### SOURCE
☆ ☆ ☆ ☆ ☆

Source: Google Analytics 4 (Arnolds Fruit Market property) for behavioural data; Arnold's Online store backend for orders and revenue. Funnel figures show unique users at each stage. Purchase event count (1,100) is higher than unique purchasers (467) because customers placed repeat orders during the month.
Desktop over-indexes for purchases — 17% of sessions but 28% of purchases. Desktop shoppers convert more often, likely because full weekly-shop orders are easier to compile on a larger screen. Worth noting for July's approach: the mobile experience is doing the discovery, desktop is doing more of the closing. Both need to keep working, and the mobile-to-desktop hand-off is where the persistent cart matters most.
People messaged the Arnold's Facebook page directly 34 times in June, more than four times May's activity. Paid Social is the biggest driver of these direct messages, which reinforces the pattern seen elsewhere: the ads are opening conversations, and people are reaching out. Worth watching whether June's Send Message campaign (which pulled 6 messaging conversations for $19) can be scaled in July.
Benchmarks drawn from Mailchimp Annual Email Benchmarks (retail / e-commerce, MPP-excluded), BrightLocal / Whitespark / Sterling Sky for Google Business Profile, and Adobe Digital Insights / IRI Circana grocery e-commerce reporting. Ranges shown represent typical Australian retail and grocery performance.
Online is roughly 13% of total revenue in June, with a much bigger basket ($97.78 online average order vs $32.43 in-store average sale). Both channels are healthy, and online is the growth lever with the most room to move. Note: 8 June (King's Birthday) closed for public holiday, so retail figures are 29 trading days.
From July, Arnold's goes on air across the region. 2AY and other regional stations pick up the specials rhythm, take the family-run story to drivers, and hand the online store URL to listeners who don't spend their day on Facebook. It's the first channel that reaches the 150 km catchment beyond the digital audience.
Expect the first schedule of ads live from the second week of July, running alongside a giveaway offer (opt-in email prize) that also grows the newsletter list with genuine local entrants.

☆ ☆ ☆ ☆ ☆

Quote the Arnold's report text between "From July, Arnold's" and "genuine local entrants.", inclusive.

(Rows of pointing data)

☆ ☆ ☆ ☆ ☆

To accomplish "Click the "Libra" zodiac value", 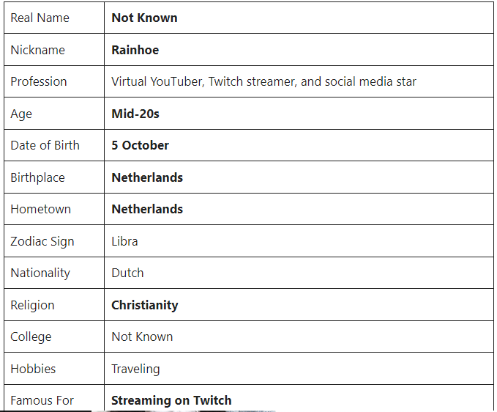I will tap(124, 241).
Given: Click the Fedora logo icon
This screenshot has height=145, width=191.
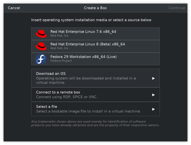Looking at the screenshot, I should tap(41, 59).
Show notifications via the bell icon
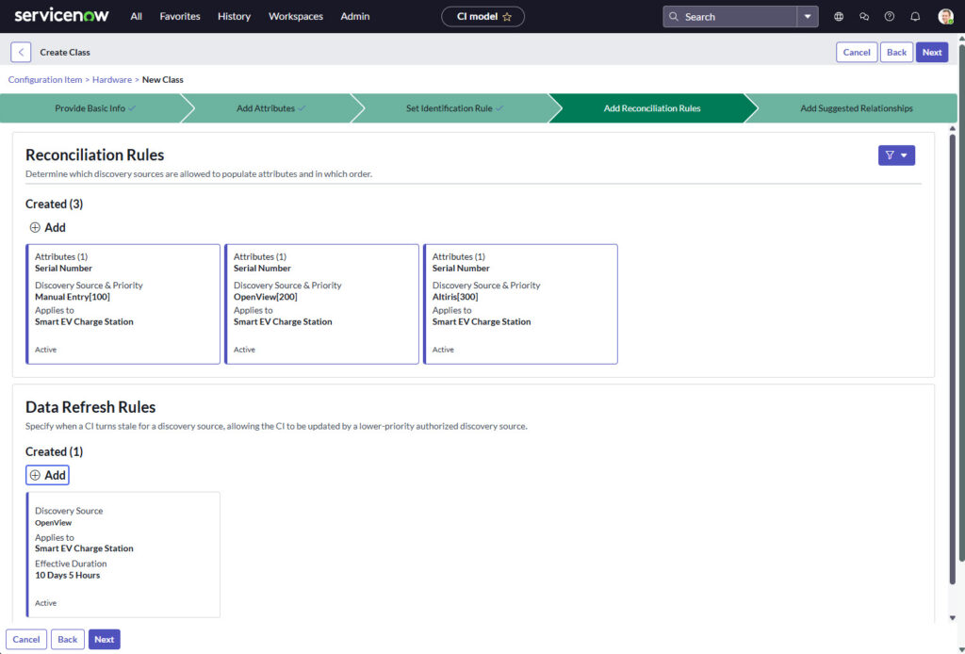The width and height of the screenshot is (965, 654). tap(915, 17)
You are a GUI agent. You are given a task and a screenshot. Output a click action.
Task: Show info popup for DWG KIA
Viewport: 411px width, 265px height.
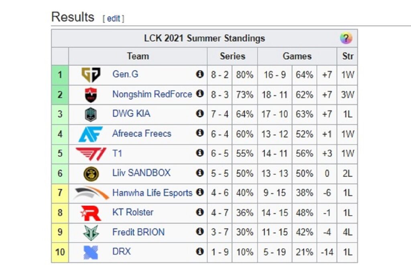200,114
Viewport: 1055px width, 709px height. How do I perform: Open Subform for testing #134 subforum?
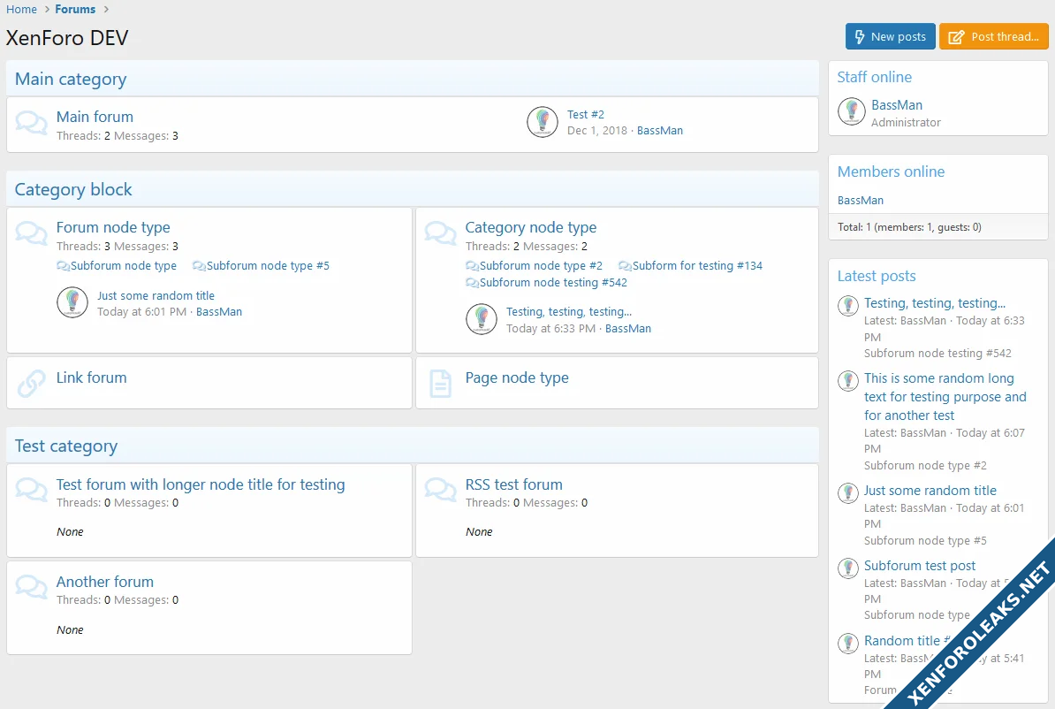click(x=697, y=266)
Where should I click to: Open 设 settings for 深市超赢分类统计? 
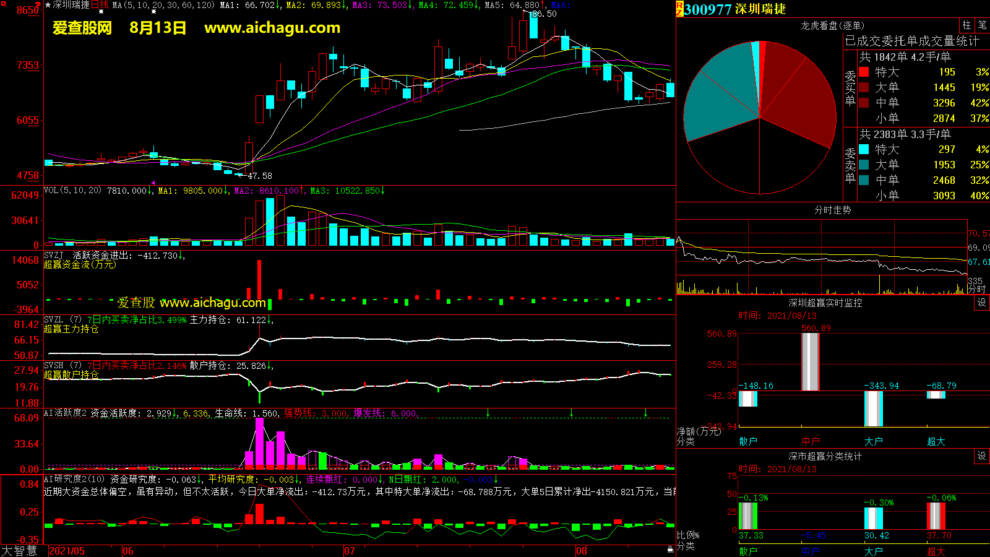[982, 456]
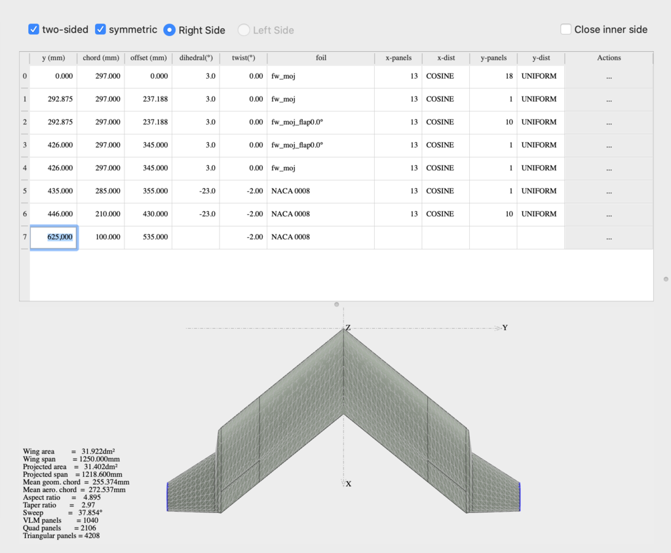The image size is (671, 553).
Task: Enable the Close inner side checkbox
Action: pos(566,29)
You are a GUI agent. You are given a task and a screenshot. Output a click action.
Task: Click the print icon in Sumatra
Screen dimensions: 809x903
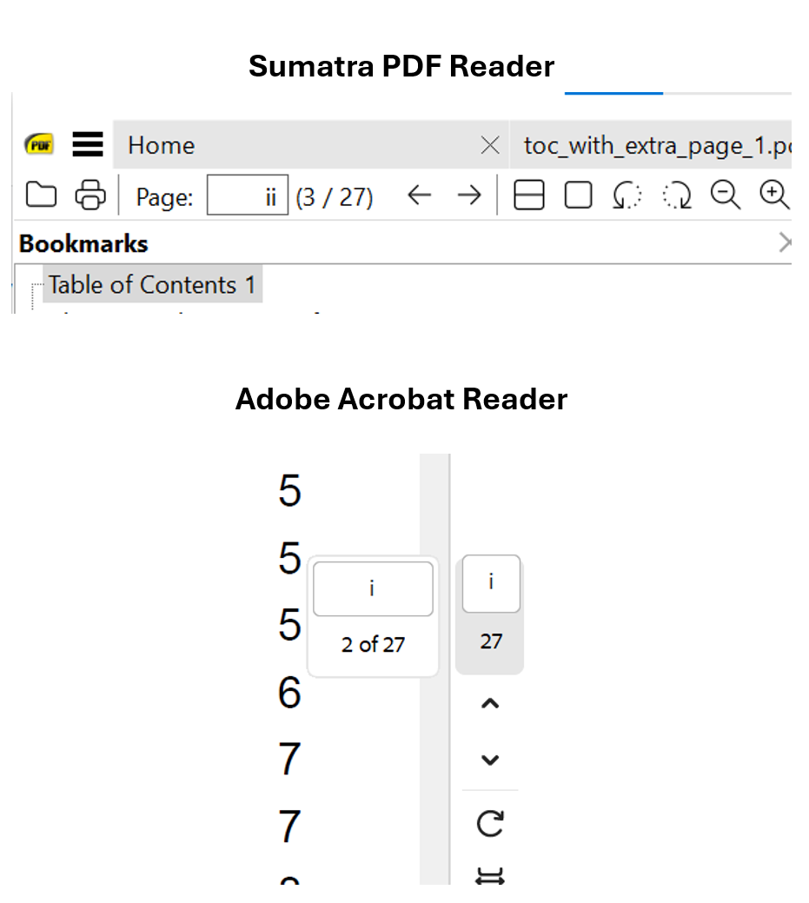[90, 196]
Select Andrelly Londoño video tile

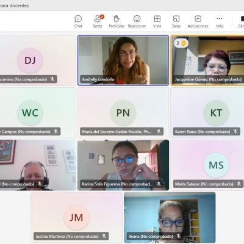tap(123, 60)
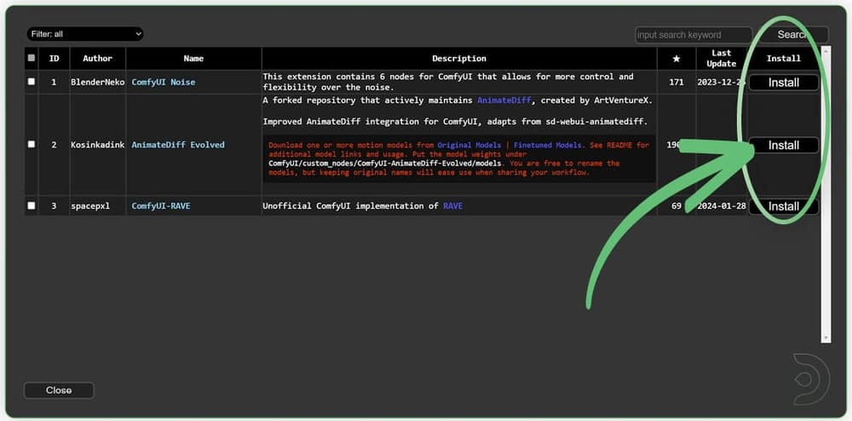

☆ ☆ ☆ ☆ ☆

### REPLY
From July, Arnold's goes on air across the region. 2AY and other regional stations pick up the specials rhythm, take the family-run story to drivers, and hand the online store URL to listeners who don't spend their day on Facebook. It's the first channel that reaches the 150 km catchment beyond the digital audience.
Expect the first schedule of ads live from the second week of July, running alongside a giveaway offer (opt-in email prize) that also grows the newsletter list with genuine local entrants.